The latest misstep would be the situation with closer Brandon League who is now former closer Brandon League. It is a situation that only arose because Colletti made the classic mistake of overpaying a reliever because he is a Proven CloserTM.
Even by foolish GM standards, the contract Colletti gave to Brandon League this off-season really stands out. Colletti completely ignored the wildly erratic nature of relievers in general in addition to the fact that League himself had struggled so mightily with inconsistency that he lost the closer gig in Seattle the season before, which is the only reason he was available for Colletti to trade for at the deadline last year in the first place. Colletti also ignored the fact that League lacks the profile of relievers that are able to show some capability of maintaining high levels of performance.
Brandon League does throw hard, but it does not translate to missed bats.

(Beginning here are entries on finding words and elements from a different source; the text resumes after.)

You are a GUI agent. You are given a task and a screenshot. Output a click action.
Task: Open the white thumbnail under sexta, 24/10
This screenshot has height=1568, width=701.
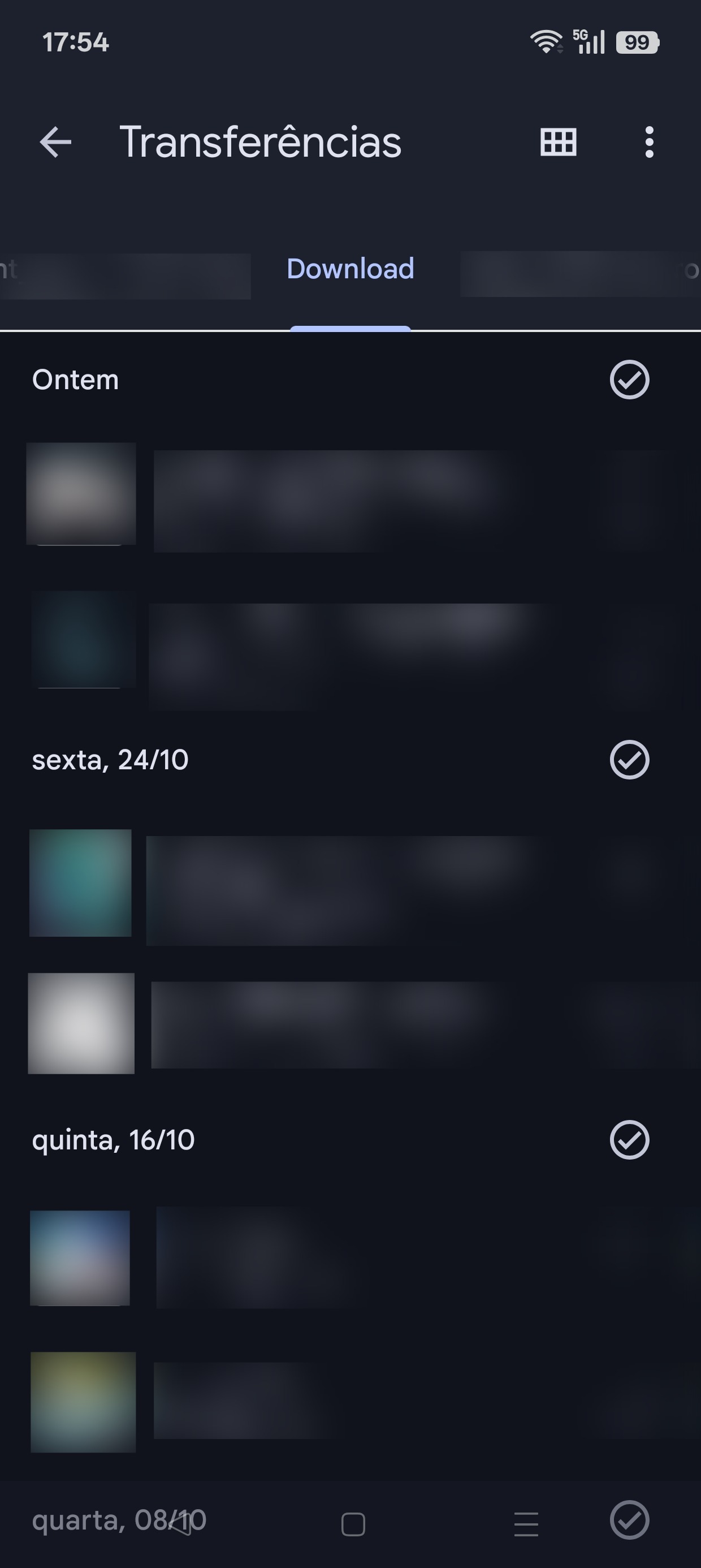click(x=81, y=1023)
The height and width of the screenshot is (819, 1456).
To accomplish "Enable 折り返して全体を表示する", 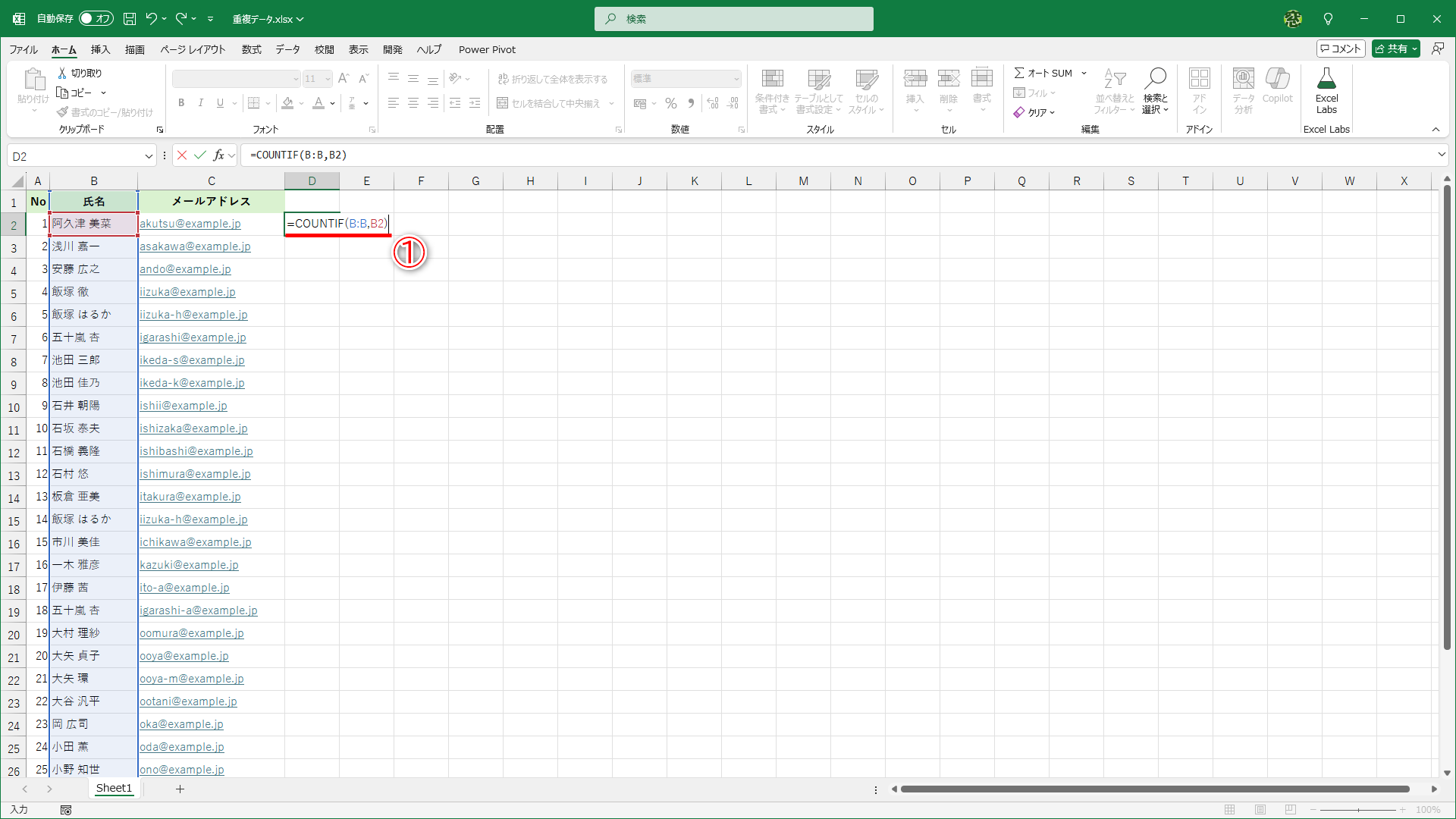I will [554, 78].
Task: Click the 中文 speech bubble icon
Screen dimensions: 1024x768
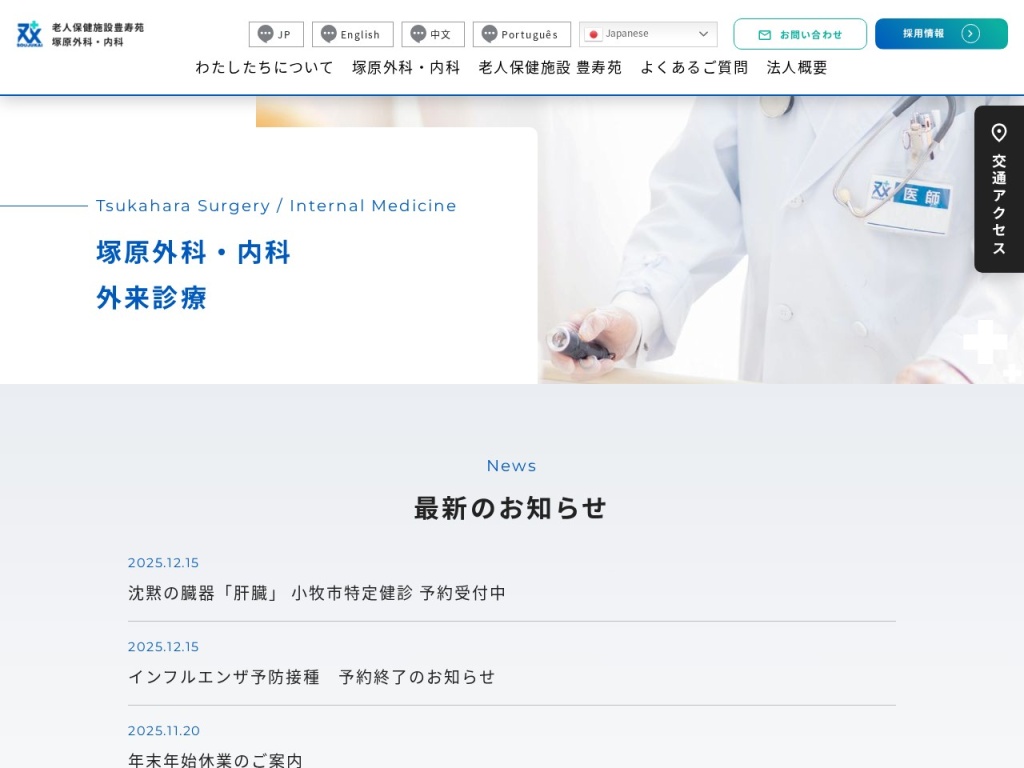Action: click(x=418, y=34)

For his career, League has only generated 6.6 strikeouts per nine innings, which is rather unimpressive for any reliever, but is comically low for a right-hander who is expected to pitch almost exclusively in high leverage situations. Perhaps Colletti overlooked this history because in the small sample of 26 games that League threw for the Dodgers last season, League fanned just shy of one batter per inning. Guys just switch uniforms and magically become strikeout machines all the time, right?
Not missing bats isn't the end of the world for a high leverage reliever if maybe he is a control specialist. That would definitely work. Unfortunately, League is not a control specialist as he walks 3.1 batters per nine innings for his career and issued just over four free passes per nine innings in 2012. What League does do well is generate a lot of groundballs and make life difficult on right-handed batters.
That is not the profile of a closer. At best, that is the profile of a good middle reliever that specializes in facing right-handed batters or pitching in situations where the team desperately needs a double play ball. A real closer is a guy who throws very hard, racks up a ton of strikeouts, doesn't give up too many hits or walks. A guy like, oh say, Kenley Jansen, a guy the Dodgers have had for years but pigeon-holed into the setup role in front of League because Jansen isn't a Proven CloserTM.
Sure, Jansen touches triple digits on the radar gun and fans 12.7 batters per nine innings, but he had less closing experience. League though saved 37 games in 2011. 37 saves! That's a lot of saves! Sure, Jansen is clearly the better pitcher, but… 37 saves! Jansen "only" had 25 saves in 2012. What has that guy ever done, amirite?
That was pretty much the logic Colletti used when he handed League $22.5 million guaranteed over three years and the closer's role over the far more talented Jansen.
As you might imagine, that move backfired badly for the Dodgers. League rewarded the Dodgers' financial faith by posting a 5.76 ERA to date, blowing four saves, getting tagged with three losses and generally being terrible with an even worse strikeout, walk and groundball rates than usual. Only just this week did LA finally cop to the mistake they made and replaced League at closer with Jansen. They still have to pay League all that money, but at least he will no longer be in a position to cost the Dodgers even more games.
The shame though is that the Dodgers had to learn this lesson the hard way even though there are countless examples in recent years of other teams making the exact same mistake. Just chalk it up to one of the many, many reasons that the Dodgers are such a wild disappointment this season.